*Task goal*. Your answer must be the lines from the start of the records through the line with "Task: Click the", exactly as written, without the pictures.

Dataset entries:
+ + + + +

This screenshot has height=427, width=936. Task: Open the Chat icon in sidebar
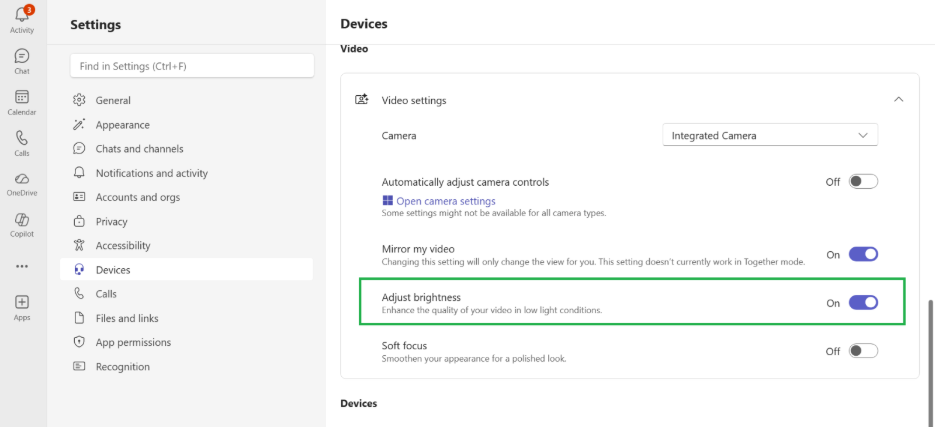(21, 57)
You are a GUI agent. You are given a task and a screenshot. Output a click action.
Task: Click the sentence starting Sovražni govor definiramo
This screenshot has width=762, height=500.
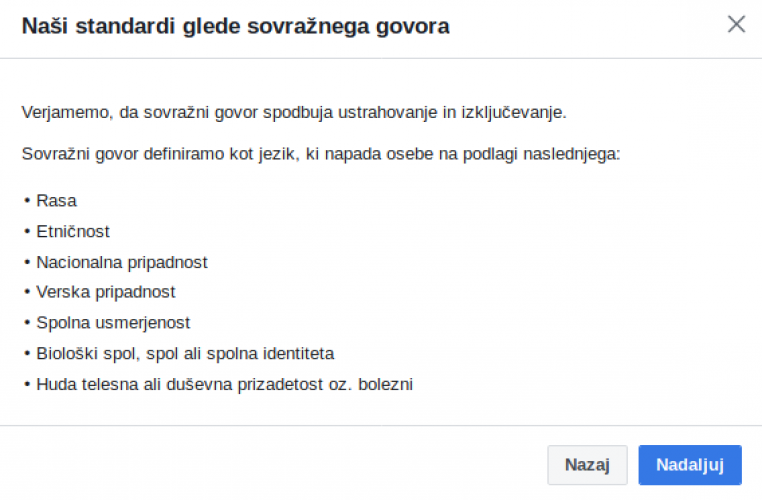coord(321,155)
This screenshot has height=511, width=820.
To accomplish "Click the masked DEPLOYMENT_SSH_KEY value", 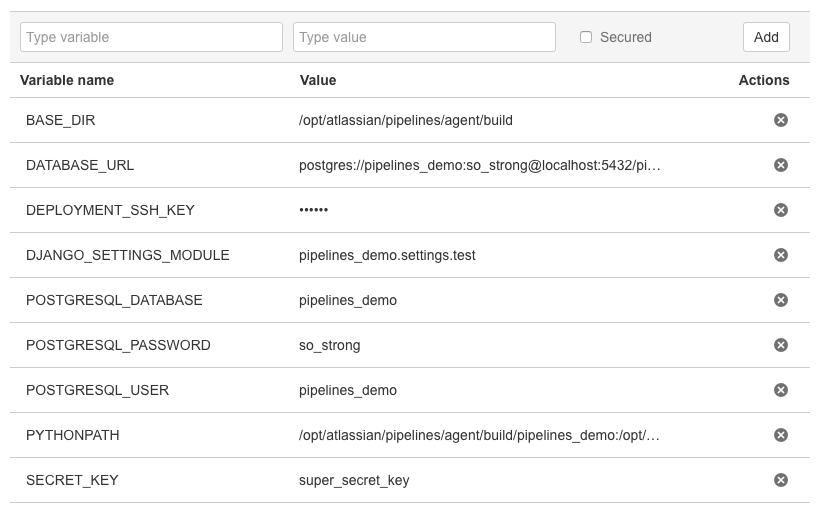I will point(313,210).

+ + + + +

*The answer*.
This screenshot has height=427, width=936. Task: Open the Chat icon in sidebar
(21, 57)
You are a GUI agent. You are given a task and a screenshot. Output a click action.
Task: Click the sentence starting Sovražni govor definiramo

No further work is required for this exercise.